(Brief): Repeat the records below word for word.

(Material for this task):

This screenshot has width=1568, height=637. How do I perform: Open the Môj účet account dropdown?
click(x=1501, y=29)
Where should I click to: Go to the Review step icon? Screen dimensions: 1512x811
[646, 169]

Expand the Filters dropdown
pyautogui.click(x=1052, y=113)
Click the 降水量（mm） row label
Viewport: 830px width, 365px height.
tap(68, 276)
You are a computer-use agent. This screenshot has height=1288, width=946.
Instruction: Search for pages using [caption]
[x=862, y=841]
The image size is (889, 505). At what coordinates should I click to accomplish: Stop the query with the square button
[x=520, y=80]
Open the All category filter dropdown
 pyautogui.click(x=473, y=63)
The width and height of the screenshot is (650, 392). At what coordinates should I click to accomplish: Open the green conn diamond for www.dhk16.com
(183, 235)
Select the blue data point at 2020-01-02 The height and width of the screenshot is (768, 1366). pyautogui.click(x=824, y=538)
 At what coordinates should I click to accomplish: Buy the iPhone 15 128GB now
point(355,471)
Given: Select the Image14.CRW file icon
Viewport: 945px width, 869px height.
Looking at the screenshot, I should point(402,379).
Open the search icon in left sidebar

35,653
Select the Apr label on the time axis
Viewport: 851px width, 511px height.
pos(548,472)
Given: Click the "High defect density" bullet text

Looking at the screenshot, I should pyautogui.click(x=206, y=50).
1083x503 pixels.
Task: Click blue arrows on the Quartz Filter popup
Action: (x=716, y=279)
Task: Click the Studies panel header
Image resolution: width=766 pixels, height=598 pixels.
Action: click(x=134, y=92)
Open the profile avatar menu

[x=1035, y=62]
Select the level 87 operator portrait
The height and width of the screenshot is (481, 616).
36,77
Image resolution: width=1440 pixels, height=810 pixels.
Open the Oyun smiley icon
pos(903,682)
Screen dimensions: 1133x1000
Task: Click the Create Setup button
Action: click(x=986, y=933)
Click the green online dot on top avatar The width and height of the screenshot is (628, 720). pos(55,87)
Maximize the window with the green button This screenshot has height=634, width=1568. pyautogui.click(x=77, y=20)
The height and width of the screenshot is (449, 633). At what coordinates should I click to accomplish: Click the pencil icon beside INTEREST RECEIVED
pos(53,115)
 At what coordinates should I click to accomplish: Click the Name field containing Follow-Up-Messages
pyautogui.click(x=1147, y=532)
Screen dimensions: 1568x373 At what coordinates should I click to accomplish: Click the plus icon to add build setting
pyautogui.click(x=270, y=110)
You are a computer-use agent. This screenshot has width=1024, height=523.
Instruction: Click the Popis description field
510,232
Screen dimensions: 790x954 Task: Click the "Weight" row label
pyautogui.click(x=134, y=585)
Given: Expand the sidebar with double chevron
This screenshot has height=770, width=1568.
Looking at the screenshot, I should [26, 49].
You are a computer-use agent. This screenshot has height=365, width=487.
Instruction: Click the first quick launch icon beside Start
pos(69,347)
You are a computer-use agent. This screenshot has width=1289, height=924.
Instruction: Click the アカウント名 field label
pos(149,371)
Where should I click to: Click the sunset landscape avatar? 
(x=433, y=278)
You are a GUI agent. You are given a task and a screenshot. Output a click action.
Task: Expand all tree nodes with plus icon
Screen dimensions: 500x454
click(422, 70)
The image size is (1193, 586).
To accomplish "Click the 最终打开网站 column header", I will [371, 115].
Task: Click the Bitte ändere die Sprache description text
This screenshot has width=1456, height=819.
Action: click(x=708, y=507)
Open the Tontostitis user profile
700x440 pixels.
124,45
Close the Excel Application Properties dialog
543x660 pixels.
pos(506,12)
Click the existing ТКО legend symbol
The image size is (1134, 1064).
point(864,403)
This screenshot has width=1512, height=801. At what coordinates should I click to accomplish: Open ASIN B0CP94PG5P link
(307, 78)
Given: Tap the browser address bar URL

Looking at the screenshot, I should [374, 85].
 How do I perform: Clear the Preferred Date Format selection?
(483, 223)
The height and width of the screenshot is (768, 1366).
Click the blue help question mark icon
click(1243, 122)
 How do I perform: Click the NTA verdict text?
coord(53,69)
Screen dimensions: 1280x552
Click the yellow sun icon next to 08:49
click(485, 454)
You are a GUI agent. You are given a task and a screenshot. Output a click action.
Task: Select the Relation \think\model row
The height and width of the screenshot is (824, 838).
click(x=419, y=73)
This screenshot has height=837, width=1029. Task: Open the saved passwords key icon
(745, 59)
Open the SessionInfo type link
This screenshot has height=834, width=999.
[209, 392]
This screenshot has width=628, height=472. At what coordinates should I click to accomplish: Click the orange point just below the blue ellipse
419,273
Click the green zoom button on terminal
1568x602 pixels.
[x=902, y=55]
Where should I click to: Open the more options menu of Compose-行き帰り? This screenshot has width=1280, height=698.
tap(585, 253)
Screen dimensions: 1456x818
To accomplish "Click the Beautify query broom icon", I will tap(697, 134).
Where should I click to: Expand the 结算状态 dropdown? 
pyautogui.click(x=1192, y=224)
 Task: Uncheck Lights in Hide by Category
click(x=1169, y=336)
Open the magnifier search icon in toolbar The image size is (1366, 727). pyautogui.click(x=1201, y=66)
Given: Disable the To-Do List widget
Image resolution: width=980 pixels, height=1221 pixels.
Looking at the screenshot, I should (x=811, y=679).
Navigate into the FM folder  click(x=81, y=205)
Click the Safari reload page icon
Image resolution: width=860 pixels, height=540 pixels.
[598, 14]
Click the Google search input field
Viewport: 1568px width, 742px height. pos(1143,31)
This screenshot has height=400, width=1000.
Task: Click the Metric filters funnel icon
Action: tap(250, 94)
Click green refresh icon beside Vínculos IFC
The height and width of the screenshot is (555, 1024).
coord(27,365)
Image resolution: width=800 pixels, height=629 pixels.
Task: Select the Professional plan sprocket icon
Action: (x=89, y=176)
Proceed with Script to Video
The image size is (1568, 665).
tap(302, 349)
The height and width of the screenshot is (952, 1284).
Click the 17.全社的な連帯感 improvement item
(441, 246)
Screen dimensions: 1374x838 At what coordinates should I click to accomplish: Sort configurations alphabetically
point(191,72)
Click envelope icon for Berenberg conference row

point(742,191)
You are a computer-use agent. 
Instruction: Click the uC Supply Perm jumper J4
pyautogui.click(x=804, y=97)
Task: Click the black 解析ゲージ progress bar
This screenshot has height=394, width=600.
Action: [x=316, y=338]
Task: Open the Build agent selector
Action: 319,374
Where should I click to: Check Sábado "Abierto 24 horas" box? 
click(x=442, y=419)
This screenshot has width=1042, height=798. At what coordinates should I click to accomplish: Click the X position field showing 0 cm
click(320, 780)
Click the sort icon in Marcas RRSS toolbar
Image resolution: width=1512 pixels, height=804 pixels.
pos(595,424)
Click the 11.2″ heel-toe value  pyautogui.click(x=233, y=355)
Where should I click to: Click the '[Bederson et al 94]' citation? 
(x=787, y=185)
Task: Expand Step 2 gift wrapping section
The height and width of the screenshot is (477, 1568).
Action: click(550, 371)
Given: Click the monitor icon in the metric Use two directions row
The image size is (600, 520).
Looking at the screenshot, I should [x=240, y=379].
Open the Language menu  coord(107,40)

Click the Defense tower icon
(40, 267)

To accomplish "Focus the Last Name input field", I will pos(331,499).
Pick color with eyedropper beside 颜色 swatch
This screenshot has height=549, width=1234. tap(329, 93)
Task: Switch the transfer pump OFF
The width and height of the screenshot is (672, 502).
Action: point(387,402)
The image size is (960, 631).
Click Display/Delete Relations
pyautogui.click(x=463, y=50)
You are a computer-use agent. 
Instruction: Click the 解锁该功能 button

(Solution to this problem):
This screenshot has width=1568, height=637. How do I perform: Open the Môj účet account dropdown?
click(x=1501, y=29)
Where should I click to: Go to the Review step icon? Screen dimensions: 1512x811
[646, 169]

Expand the Filters dropdown
pyautogui.click(x=1052, y=113)
Click the 降水量（mm） row label
Viewport: 830px width, 365px height.
tap(68, 276)
You are a computer-use agent. This screenshot has height=1288, width=946.
Instruction: Search for pages using [caption]
[x=862, y=841]
The image size is (889, 505). At what coordinates should I click to accomplish: Stop the query with the square button
[x=520, y=80]
Open the All category filter dropdown
 pyautogui.click(x=473, y=63)
The width and height of the screenshot is (650, 392). At what coordinates should I click to accomplish: Open the green conn diamond for www.dhk16.com
(183, 235)
Select the blue data point at 2020-01-02 The height and width of the screenshot is (768, 1366). pyautogui.click(x=824, y=538)
 At what coordinates should I click to accomplish: Buy the iPhone 15 128GB now
point(355,471)
Given: Select the Image14.CRW file icon
Viewport: 945px width, 869px height.
Looking at the screenshot, I should point(402,379).
Open the search icon in left sidebar

35,653
Select the Apr label on the time axis
Viewport: 851px width, 511px height.
pos(548,472)
Given: Click the "High defect density" bullet text

Looking at the screenshot, I should pyautogui.click(x=206, y=50).
1083x503 pixels.
Task: Click blue arrows on the Quartz Filter popup
Action: (x=716, y=279)
Task: Click the Studies panel header
Image resolution: width=766 pixels, height=598 pixels.
Action: click(x=134, y=92)
Open the profile avatar menu

[x=1035, y=62]
Select the level 87 operator portrait
The height and width of the screenshot is (481, 616).
36,77
Image resolution: width=1440 pixels, height=810 pixels.
Open the Oyun smiley icon
pos(903,682)
Screen dimensions: 1133x1000
Task: Click the Create Setup button
Action: click(x=986, y=933)
Click the green online dot on top avatar The width and height of the screenshot is (628, 720). pos(55,87)
Maximize the window with the green button This screenshot has height=634, width=1568. pyautogui.click(x=77, y=20)
The height and width of the screenshot is (449, 633). At what coordinates should I click to accomplish: Click the pencil icon beside INTEREST RECEIVED
pos(53,115)
 At what coordinates should I click to accomplish: Click the Name field containing Follow-Up-Messages
pyautogui.click(x=1147, y=532)
Screen dimensions: 1568x373 At what coordinates should I click to accomplish: Click the plus icon to add build setting
pyautogui.click(x=270, y=110)
You are a computer-use agent. This screenshot has width=1024, height=523.
Instruction: Click the Popis description field
510,232
Screen dimensions: 790x954 Task: Click the "Weight" row label
pyautogui.click(x=134, y=585)
Given: Expand the sidebar with double chevron
This screenshot has height=770, width=1568.
Looking at the screenshot, I should [26, 49].
You are a computer-use agent. This screenshot has height=365, width=487.
Instruction: Click the first quick launch icon beside Start
pos(69,347)
You are a computer-use agent. This screenshot has width=1289, height=924.
Instruction: Click the アカウント名 field label
pos(149,371)
Where should I click to: Click the sunset landscape avatar? 
(x=433, y=278)
You are a GUI agent. You are given a task and a screenshot. Output a click action.
Task: Expand all tree nodes with plus icon
Screen dimensions: 500x454
click(422, 70)
The image size is (1193, 586).
To accomplish "Click the 最终打开网站 column header", I will [371, 115].
Task: Click the Bitte ändere die Sprache description text
This screenshot has width=1456, height=819.
Action: click(x=708, y=507)
Open the Tontostitis user profile
700x440 pixels.
124,45
Close the Excel Application Properties dialog
543x660 pixels.
pos(506,12)
Click the existing ТКО legend symbol
The image size is (1134, 1064).
point(864,403)
This screenshot has width=1512, height=801. At what coordinates should I click to accomplish: Open ASIN B0CP94PG5P link
(307, 78)
Given: Tap the browser address bar URL

Looking at the screenshot, I should [374, 85].
 How do I perform: Clear the Preferred Date Format selection?
(483, 223)
The height and width of the screenshot is (768, 1366).
Click the blue help question mark icon
click(1243, 122)
 How do I perform: Click the NTA verdict text?
coord(53,69)
Screen dimensions: 1280x552
Click the yellow sun icon next to 08:49
click(485, 454)
You are a GUI agent. You are given a task and a screenshot. Output a click action.
Task: Select the Relation \think\model row
The height and width of the screenshot is (824, 838).
click(x=419, y=73)
This screenshot has height=837, width=1029. Task: Open the saved passwords key icon
(745, 59)
Open the SessionInfo type link
This screenshot has height=834, width=999.
[209, 392]
This screenshot has width=628, height=472. At what coordinates should I click to accomplish: Click the orange point just below the blue ellipse
419,273
Click the green zoom button on terminal
1568x602 pixels.
[x=902, y=55]
Where should I click to: Open the more options menu of Compose-行き帰り? This screenshot has width=1280, height=698.
tap(585, 253)
Screen dimensions: 1456x818
To accomplish "Click the Beautify query broom icon", I will tap(697, 134).
Where should I click to: Expand the 结算状态 dropdown? 
pyautogui.click(x=1192, y=224)
 Task: Uncheck Lights in Hide by Category
click(x=1169, y=336)
Open the magnifier search icon in toolbar The image size is (1366, 727). pyautogui.click(x=1201, y=66)
Given: Disable the To-Do List widget
Image resolution: width=980 pixels, height=1221 pixels.
Looking at the screenshot, I should (x=811, y=679).
Navigate into the FM folder  click(x=81, y=205)
Click the Safari reload page icon
Image resolution: width=860 pixels, height=540 pixels.
[598, 14]
Click the Google search input field
Viewport: 1568px width, 742px height. pos(1143,31)
This screenshot has height=400, width=1000.
Task: Click the Metric filters funnel icon
Action: tap(250, 94)
Click green refresh icon beside Vínculos IFC
The height and width of the screenshot is (555, 1024).
coord(27,365)
Image resolution: width=800 pixels, height=629 pixels.
Task: Select the Professional plan sprocket icon
Action: (x=89, y=176)
Proceed with Script to Video
The image size is (1568, 665).
tap(302, 349)
The height and width of the screenshot is (952, 1284).
Click the 17.全社的な連帯感 improvement item
(441, 246)
Screen dimensions: 1374x838 At what coordinates should I click to accomplish: Sort configurations alphabetically
point(191,72)
Click envelope icon for Berenberg conference row

point(742,191)
You are a computer-use agent. 
Instruction: Click the uC Supply Perm jumper J4
pyautogui.click(x=804, y=97)
Task: Click the black 解析ゲージ progress bar
This screenshot has height=394, width=600.
Action: [x=316, y=338]
Task: Open the Build agent selector
Action: 319,374
Where should I click to: Check Sábado "Abierto 24 horas" box? 
click(x=442, y=419)
This screenshot has width=1042, height=798. At what coordinates should I click to accomplish: Click the X position field showing 0 cm
click(320, 780)
Click the sort icon in Marcas RRSS toolbar
Image resolution: width=1512 pixels, height=804 pixels.
pos(595,424)
Click the 11.2″ heel-toe value  pyautogui.click(x=233, y=355)
Where should I click to: Click the '[Bederson et al 94]' citation? 
(x=787, y=185)
Task: Expand Step 2 gift wrapping section
The height and width of the screenshot is (477, 1568).
Action: click(550, 371)
Given: Click the monitor icon in the metric Use two directions row
The image size is (600, 520).
Looking at the screenshot, I should [x=240, y=379].
Open the Language menu  coord(107,40)

Click the Defense tower icon
(40, 267)

To accomplish "Focus the Last Name input field", I will pos(331,499).
Pick color with eyedropper beside 颜色 swatch
This screenshot has height=549, width=1234. tap(329, 93)
Task: Switch the transfer pump OFF
The width and height of the screenshot is (672, 502).
Action: point(387,402)
The image size is (960, 631).
Click Display/Delete Relations
pyautogui.click(x=463, y=50)
You are a computer-use agent. 
Instruction: Click the 解锁该功能 button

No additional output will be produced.